Sensibilisation au tourisme de montagne

«L’implication des populations amazighes dans le tourisme de montagne au Maroc» est le thème d’un atelier de réflexion qui s’est tenu mardi 17 avril à Ifrane. Cette rencontre, organisée conjointement par le club Tamasmount et la Faculté des sciences humaines et sociales de l’université Al Akhawayn , a pour objectif de sensibiliser toutes les composantes de la société marocaine sur l’importance de l’implication des populations amazighes dans le tourisme de montagne. «Cet atelier est de nature à faire connaître l’identité culturelle de la communauté amazighe et de dégager les grandes lignes d’une stratégie visant à améliorer sa situation socioéconomique sans pour autant lui faire perdre cette identité», a indiqué Mohamed Dahbi, doyen de la «School of humanities and sciences Al Akhawayn», dans une déclaration à ALM. Pour sa part, Dr Michael Peyron, coordinateur du club «Tamsmount», a expliqué que le but poursuivi à travers l’organisation de cette journée de réflexion est de «dresser un bilan du tourisme de montagne au Maroc, de cerner les points de frictions et de définir des solutions ayant au cœur l’intérêt et le bien-être des populations amazighes». «Nous voulons instaurer un débat, sensibiliser les communautés académiques, commerciales et les populations des régions, où des sites géologiques, biologiques ou forestiers intéressants ont été repérés, à la nécessité de prendre soin de ces zones et de le préserver. Nous cherchons une concorde pour que les visiteurs (touristes) tirent un plaisir esthétique et même spirituel et que les visités qui sont les imazighen de l’Atlas voient leur confort amélioré», a-t-il ajouté.

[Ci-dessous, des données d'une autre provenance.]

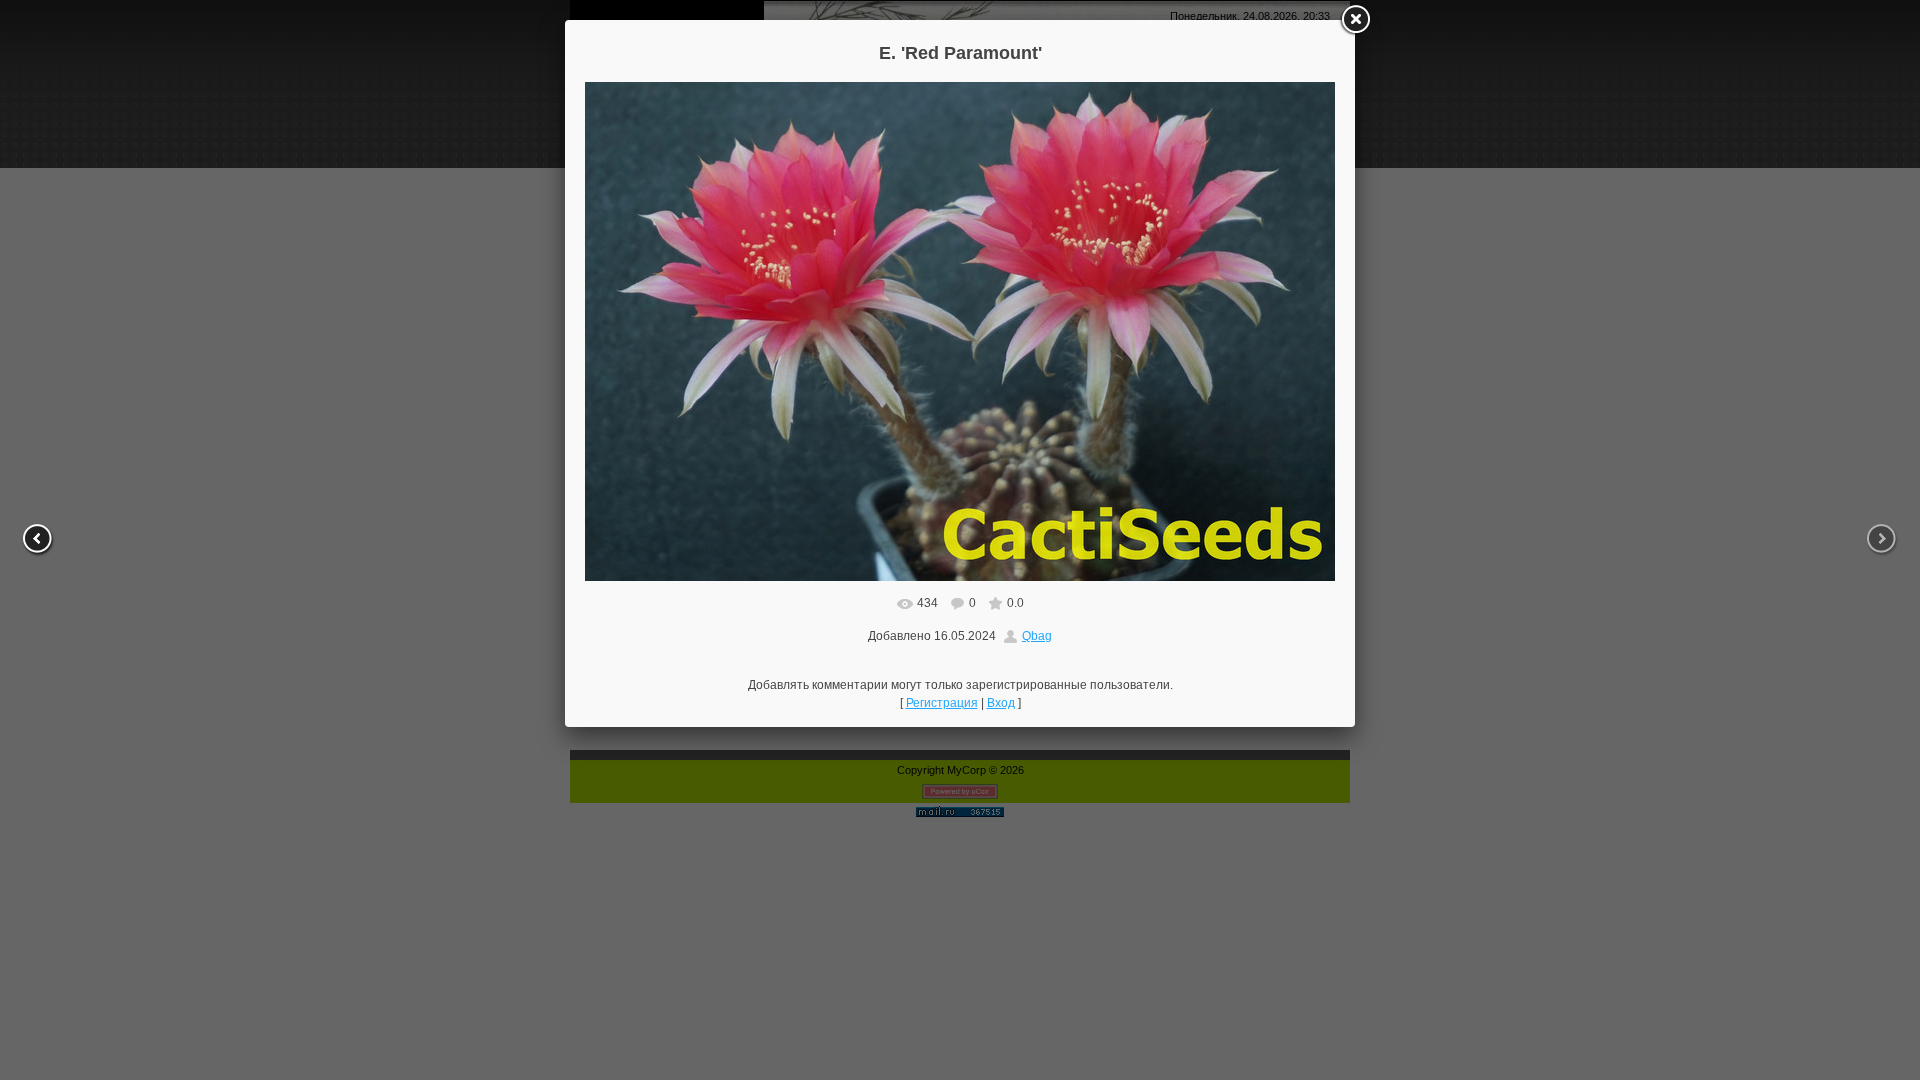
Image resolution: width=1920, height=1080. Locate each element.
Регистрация (942, 703)
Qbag (1037, 636)
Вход (1001, 703)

Dr Peyron a rappelé que le Moyen-Atlas est un bijou unique, caractérisé par une extraordinaire biodiversité (espèces forestières variées, biodiversité faunique et floristique, zones humides d’intérêt mondial) et la riche culture amazighe. Cependant, a-t-il précisé, cette population amazighe demeure dans un état de pauvreté extrême qui se traduit par une pression excessive sur les ressources naturelles, la surexploitation de la biodiversité animale et végétale. Pour lui, «le tourisme de montagne est une alternative pour ces populations pour leur assurer un minimum de revenu nécessaire pour une vie décente. Mais cette solution ne pourrait prouver son efficacité que si la population adhère depuis le départ au lancement de telle initiative».
M Peyron a ajouté que la population apportera son soutien en conservant son identité et sa culture tout en reconnaissant le bienfait de la protection de l’environnement qui représente l’avenir des futures générations du Moyen-Atlas.
En ajoutant qu’une politique d’éducation et d’incitation à une prise de conscience sur l’importance des ressources naturelles locales et leur valorisation en vue d’un développement durable ne pourrait aboutir qu’avec la bonne volonté de tous les acteurs concernés : populations locales, représentants de la société civile, élus, institutions gouvernementales et universités. Un avis qui est partagé par les participants à cette rencontre qui ont considéré que «la responsabilité est partagée pour assurer un équilibre entre le développement durable et le bien-être des populations amazighes». Ils indiquent également que «tant que la logique marchande tiendra le haut du pavé, tant que les textes officiels sur le respect de l’environnement ne seront pas appliqués sur le terrain et que les efforts de sensibilisation écologique ne seront pas entrepris dès l’éducation primaire, le milieu naturel continuera à subir des atteintes qui pourraient s’avérer irréversibles à moyen terme». Ils ont souligné, dès lors, la nécessité de respecter trois points fondamentaux pour garantir un tourisme de montagne harmonieux, c’est-à-dire le respect de l’environnement, le respect du visiteur et le respect du visité. Cette journée de réflexion, qui a accueilli des chercheurs marocains et étrangers dans le domaine de la géographie humaine, de l’environnement atlasique, entre autres experts, a permis de passer en revue plusieurs sous-thèmes relatifs au sujet.